While the fund is in accumulation phase, net rental income (after deductions like interest, rates, insurance and management) is taxed at 15%, rather than at your personal marginal rate. A capital gain on a property held longer than 12 months gets a one-third CGT discount, which lowers the effective tax on that gain to about 10%. Once a member moves to pension phase, income and capital gains on assets supporting the pension can be taxed at 0%. These are general figures for FY 2025-26 and depend on your fund's circumstances - confirm with your accountant.
What does it cost to hold property in an SMSF?

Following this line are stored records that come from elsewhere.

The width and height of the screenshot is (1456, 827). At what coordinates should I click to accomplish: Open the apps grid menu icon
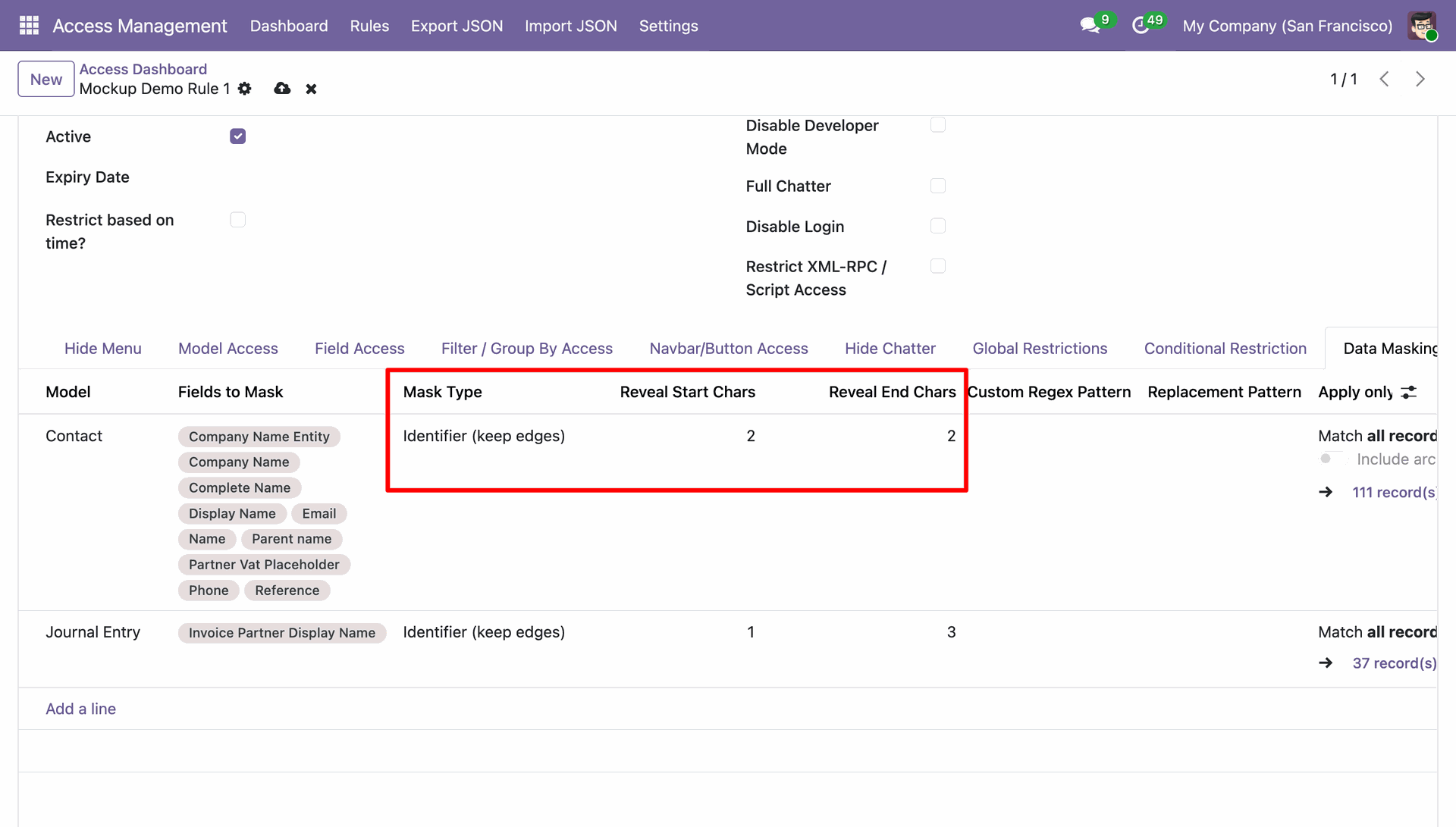click(29, 25)
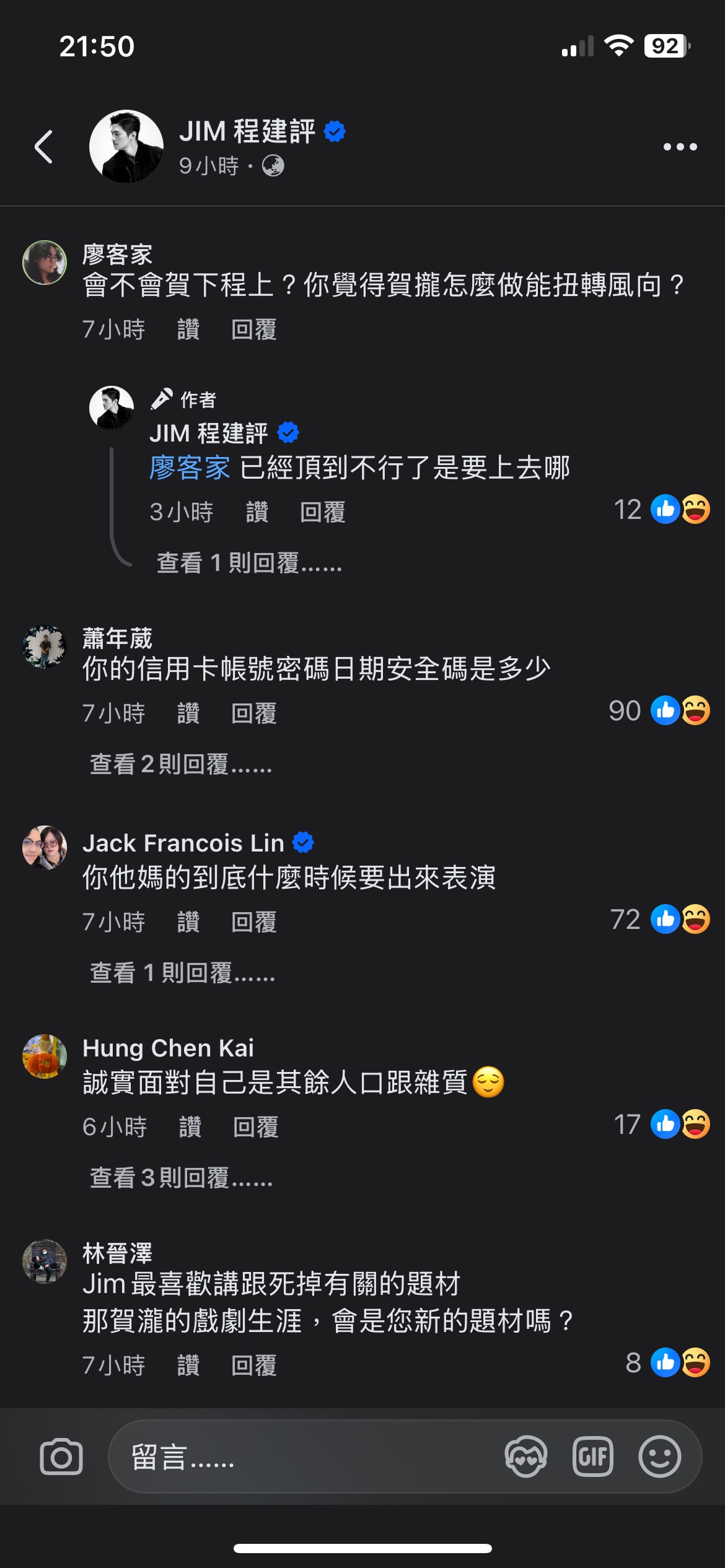
Task: Open camera icon beside comment box
Action: tap(61, 1457)
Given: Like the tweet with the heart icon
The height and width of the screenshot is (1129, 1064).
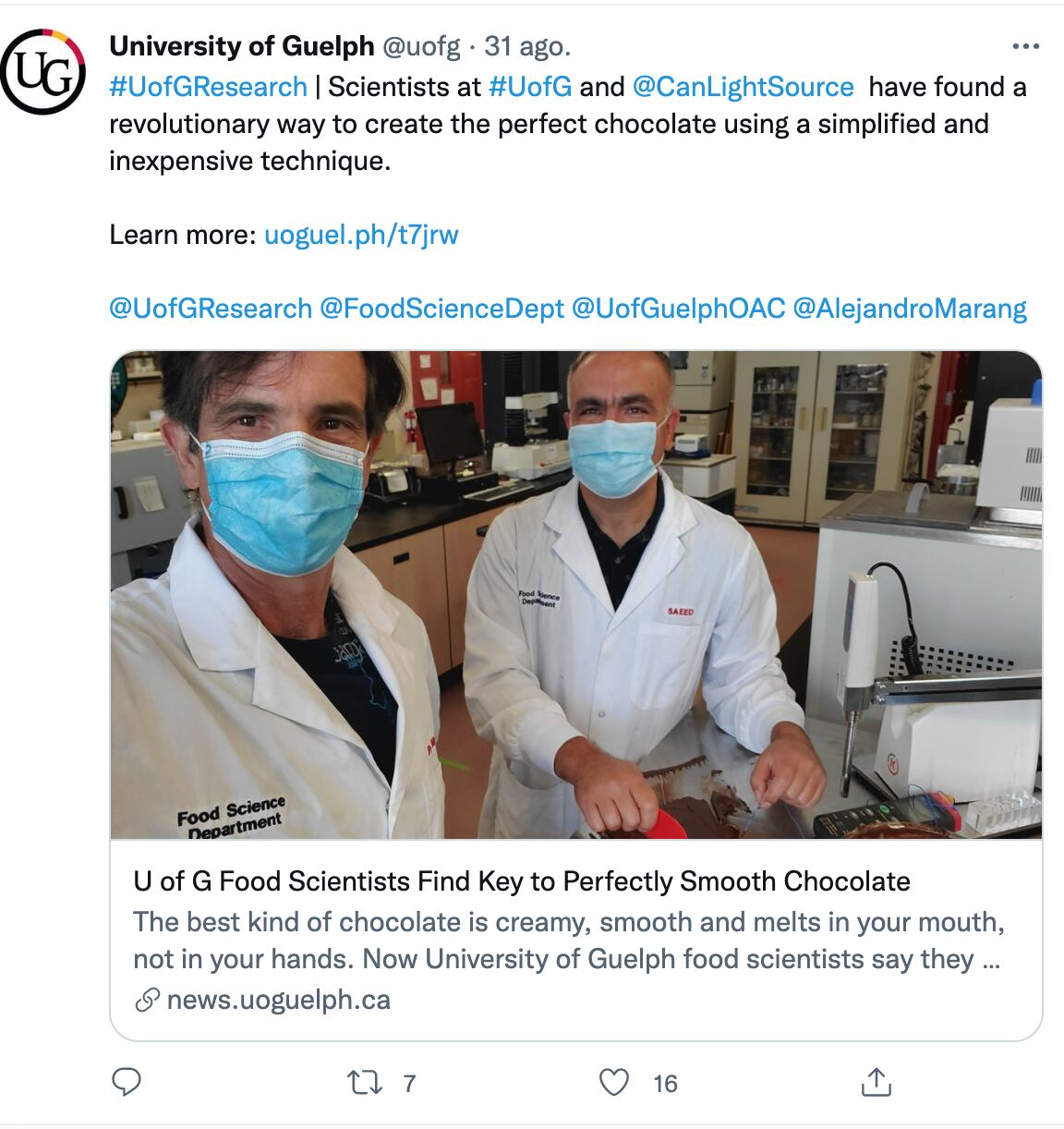Looking at the screenshot, I should coord(614,1083).
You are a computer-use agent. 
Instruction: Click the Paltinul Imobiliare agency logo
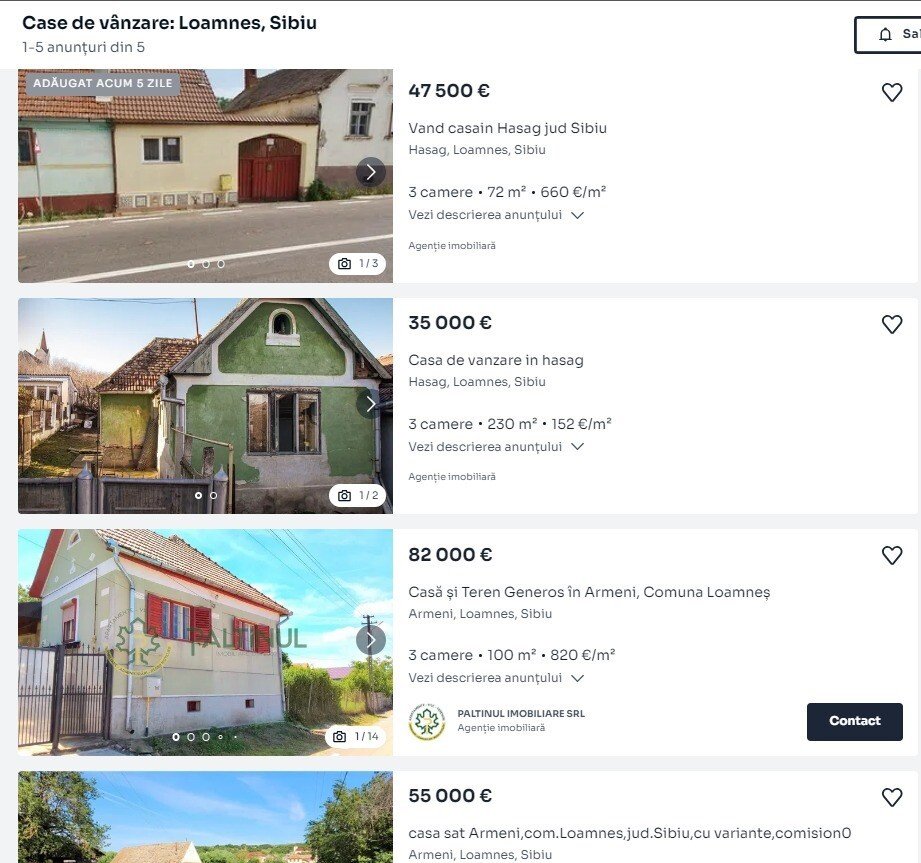pyautogui.click(x=427, y=721)
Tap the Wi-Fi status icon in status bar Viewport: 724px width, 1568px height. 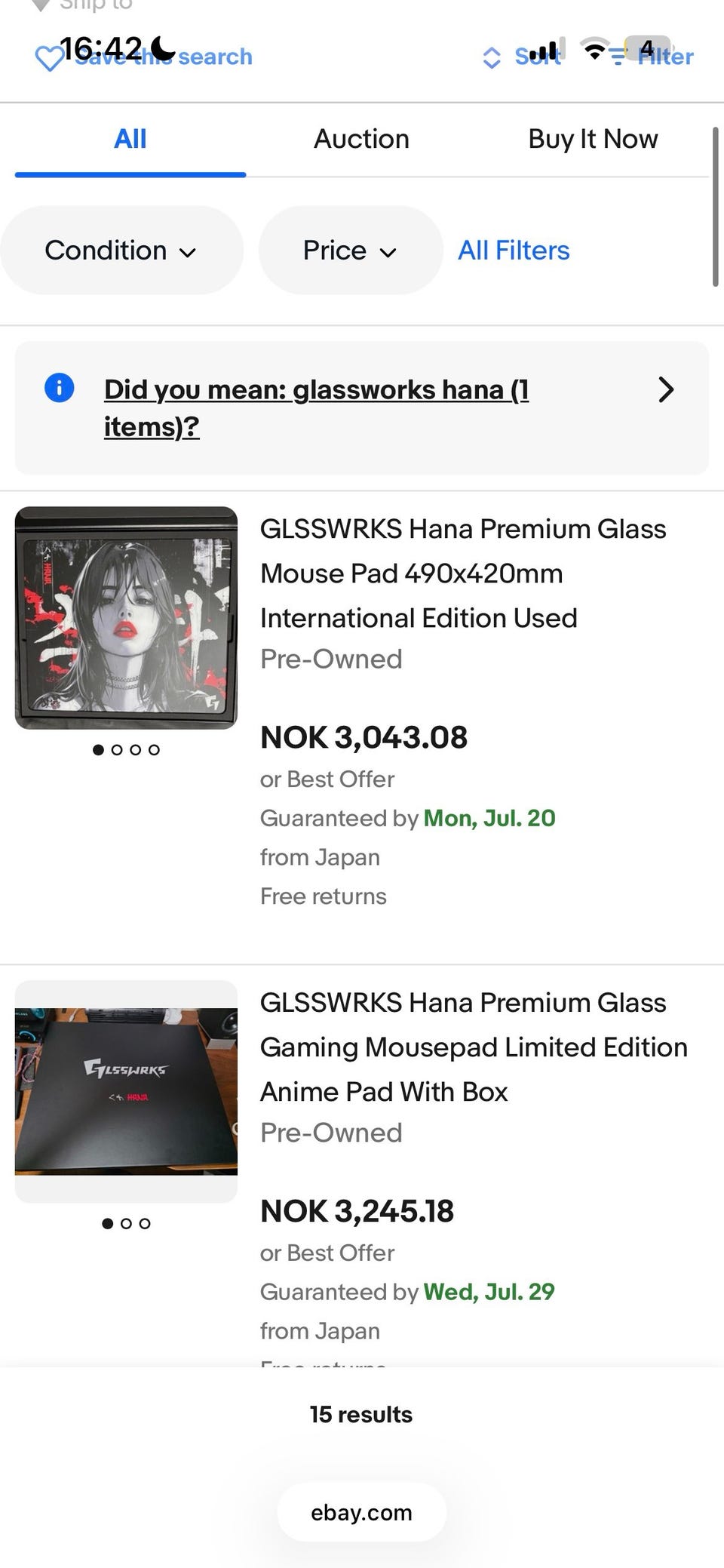pos(595,50)
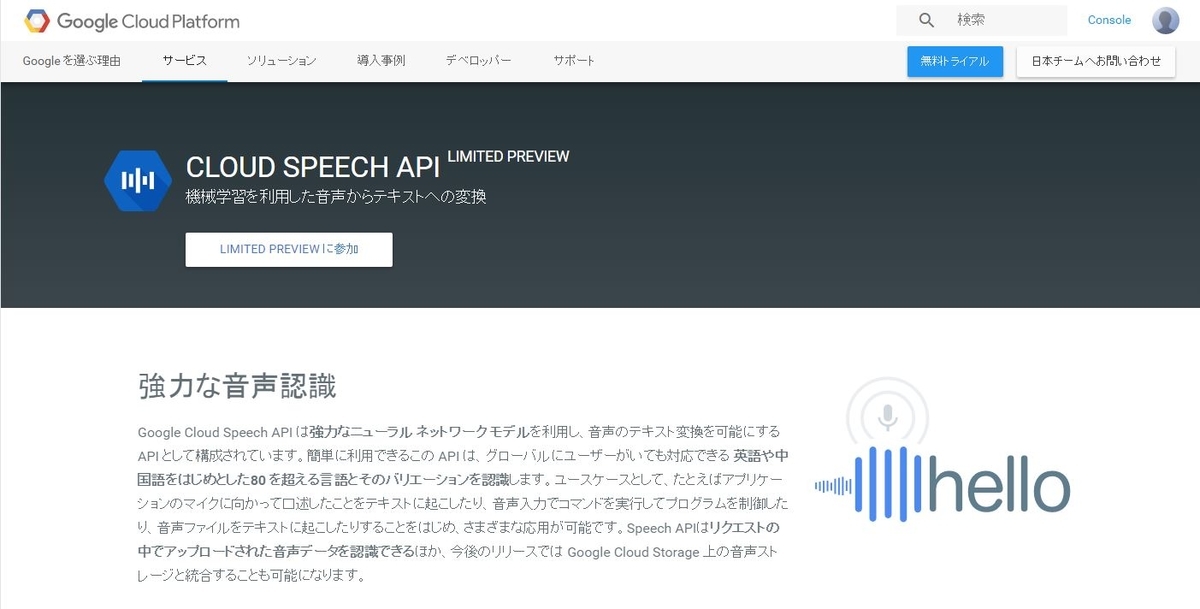
Task: Click the 日本チームへお問い合わせ button
Action: pyautogui.click(x=1095, y=61)
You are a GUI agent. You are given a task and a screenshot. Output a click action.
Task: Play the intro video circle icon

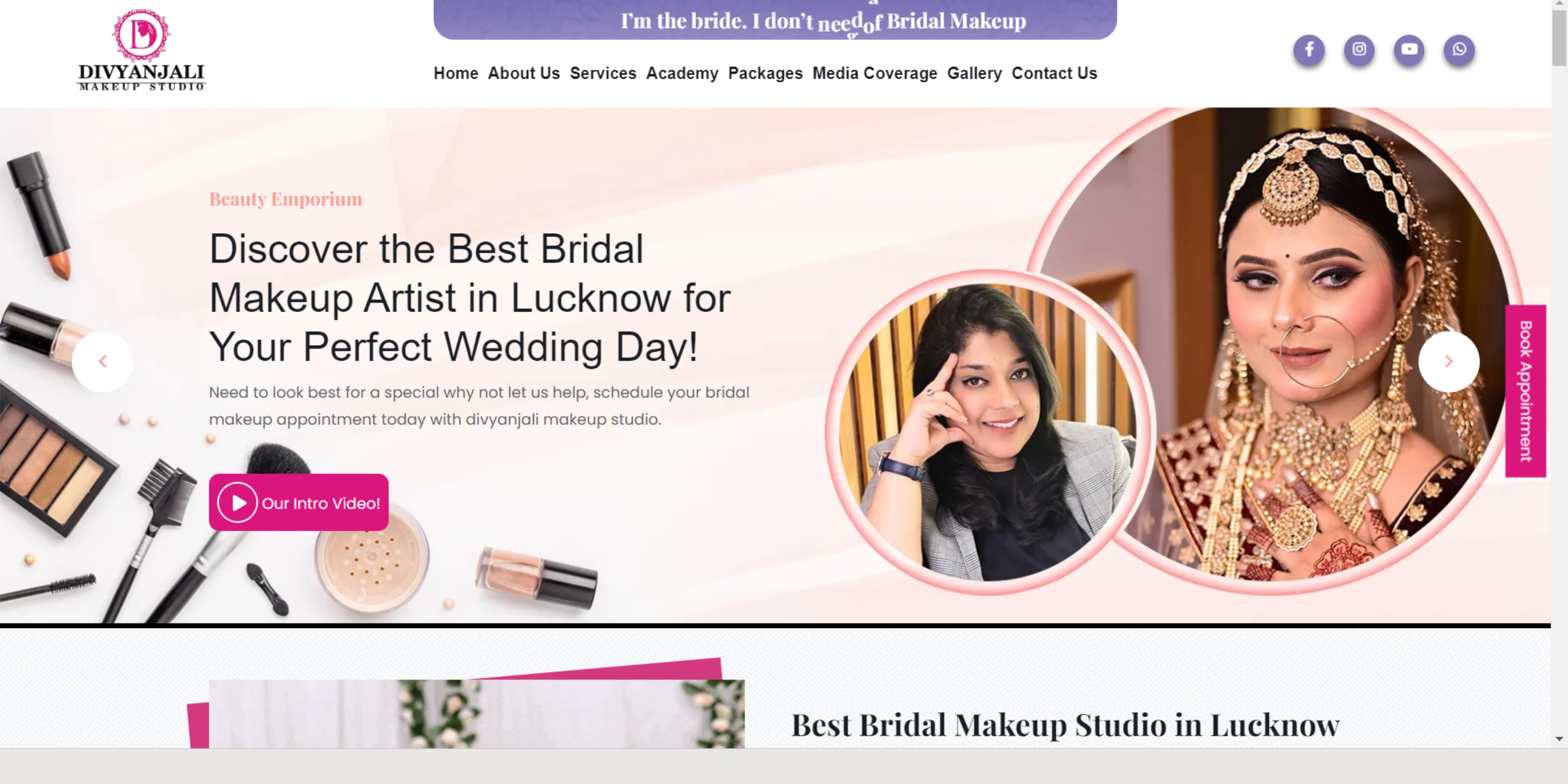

Running an SMSF that holds property carries more cost than owning in your own name: SMSF establishment and ongoing accounting, the annual independent audit and ASIC/regulatory fees, professional advice, stamp duty and legal costs on purchase, plus the usual property costs (rates, insurance, maintenance) and loan servicing if the fund borrowed. Those fixed costs are why advisers often suggest a minimum fund balance before property makes sense - a figure to discuss with a licensed SMSF specialist for your situation.
What are the main risks of SMSF property?
ASIC's Moneysmart flags several: higher loan costs and fees than ordinary mortgages; cash-flow pressure, because the fund must service the loan and expenses (and any pension payments) from its income and contributions; the arrangement is hard to unwind if structured incorrectly, and a forced sale can crystallise losses; you generally cannot make major alterations to a property while a loan is in place; and losses inside the fund cannot offset income you earn outside it. Property is also a single, illiquid, undiversified asset. Weigh these with a licensed adviser.
Is an SMSF the right way to invest in property?
It depends entirely on your circumstances - your super balance, your retirement timeline, your appetite for the compliance burden, and whether the numbers stack up after the higher costs. SMSF property suits some investors and is wrong for many others. This page is general information to help you ask better questions; it is not personal financial or tax advice. Speak to a licensed SMSF specialist or financial adviser, and your accountant, before setting up a fund or buying anything.
Sources
- ASIC Moneysmart - SMSFs and property
- Australian Taxation Office - How SMSFs are taxed and the LRBA guidance
- 2026 SMSF residential LRBA borrowing ban (legislated 25 June 2026), per industry analysis of the amending Act
This page is general information about SMSF property investment in Australia. It is not financial, superannuation, tax or legal advice, and it does not take account of your objectives or circumstances. SMSF rules are complex and change. Before setting up a fund, borrowing, or buying any property, get advice from a licensed SMSF specialist or financial adviser and your accountant.